:: Given passage ::

= = =

Read-Log-Update
===============

What is Read-Copy-Update (RCU)?
  An API for synchronizing access to read-mostly data structures
  Basic API for reader:
    rcu_read_lock()   - start read-side critical section (can nest)
    rcu_dereference() - get RCU-protected global pointer
    rcu_read_unlock() - end read-side critical section
  Basic API for writer:
    rcu_assign_pointer() - set RCU-protected pointer to new value
    synchronize_rcu()    - wait for all readers to be done with old ptr
    call_rcu()           - register async. callback for when readers are done
Example:
  Global: global_obj *gp; spinlock gp_lock;
  Reader: rcu_read_lock(); use(rcu_dereference(gp)); rcu_read_unlock();
  Writer: lock(&gp_lock);
  	  global_obj *old = gp;
	  rcu_assign_pointer(gp, alloc_updated(old));
          unlock(&gp_lock);
	  synchronize_rcu();
	  obj_free(old);
What guarantees does RCU make?
  See http://www.efficios.com/pub/rcu/urcu-main.pdf (Desnoyers) fig. 2
  A read-side critical section can overlap at most two of following in writer:
      +----------------+--------------+-------------+
      | assign_pointer | grace period | free object |
      +----------------+--------------+-------------+
How would you implement RCU?  Multiple strategies:
  1. Disable preemption in readers, run on all CPUs in synchronize
       rcu_read_lock() disables preemption
       rcu_dereference() is memory_order_consume load
       rcu_synchronize() { for (i = 0; i < ncpus; ++i) run_on_cpu(i); }
  2. Periodically call rcu_quiescent() in readers not in critical section
       _Atomic uint64_t rcu_ctr; mutex_t rcu_lock;
       thread_local _Atomic uint64_t local_ctr;
       void rcu_synchronize() {
         lock(&rcu_lock);
 	 local_ctr = ++rcu_ctr;
	 for_each_thread { while (thread's local_ctr < local_ctr) yield(); }
         unlock(&rcu_lock);
       }
       void rcu_quiescent() {
         local_ctr = global_ctr;
       }
  3. Use fences or synchronized atomics inside rcu_read_lock/rcu_read_unlock
       rcu_read_lock() looks like rcu_quiescent() which no longer exists
       Last rcu_read_unlock() sets local_ctr = MAXINT

Note you don't have to copy the whole data structure with RCU
  Can you remove item from linked list without copying list?
    Yes.  See RLU Figure 1 and Desnoyers Figure 3
  What happens if reader traverses linked list forwards & backwards?

= = =

:: Data segment ::
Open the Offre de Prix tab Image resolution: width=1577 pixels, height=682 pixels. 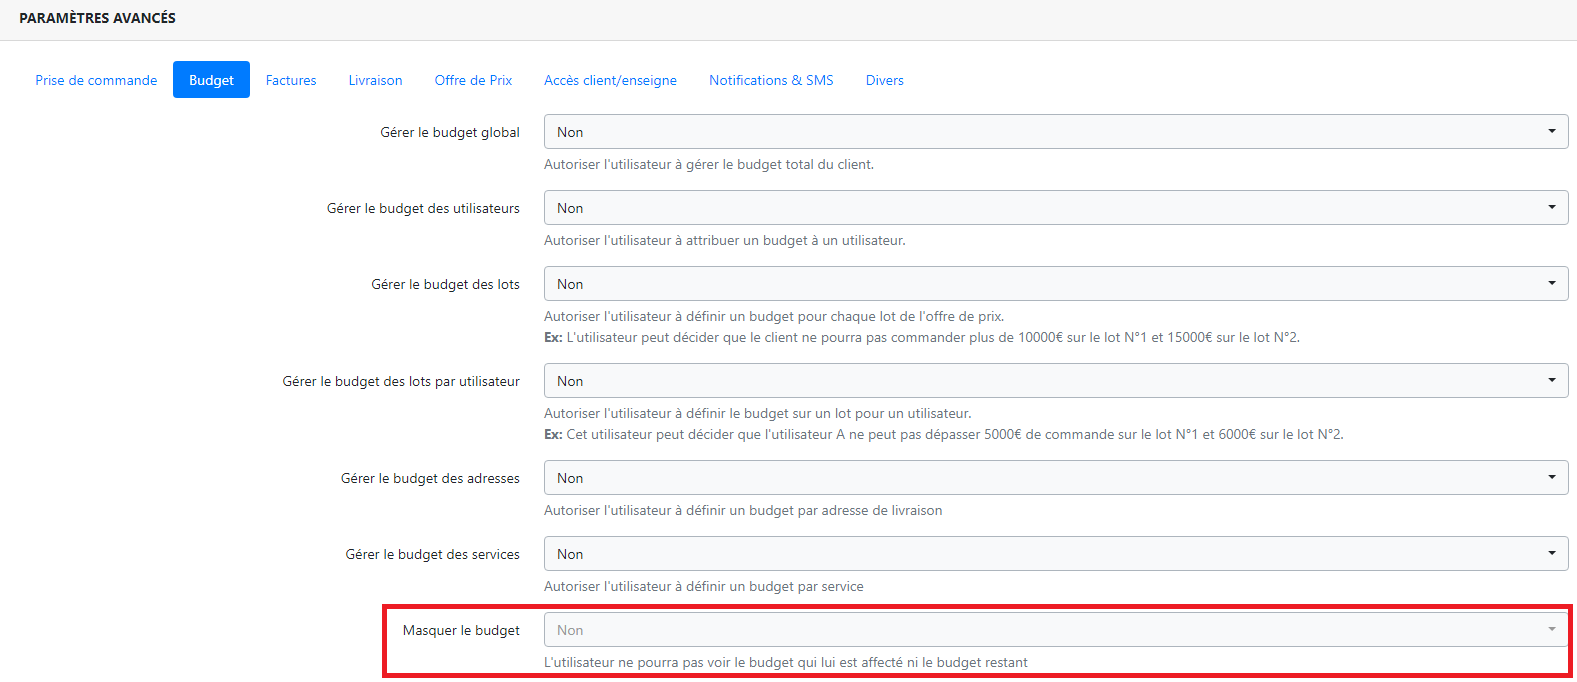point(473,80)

= = =

Write out the part of the RCU notes starting at "What is Read-Copy-Update" and ending at "section (can nest)", word for word. The material has no connection to the RCU notes.

:: Response for this exercise ::
What is Read-Copy-Update (RCU)?
  An API for synchronizing access to read-mostly data structures
  Basic API for reader:
    rcu_read_lock()   - start read-side critical section (can nest)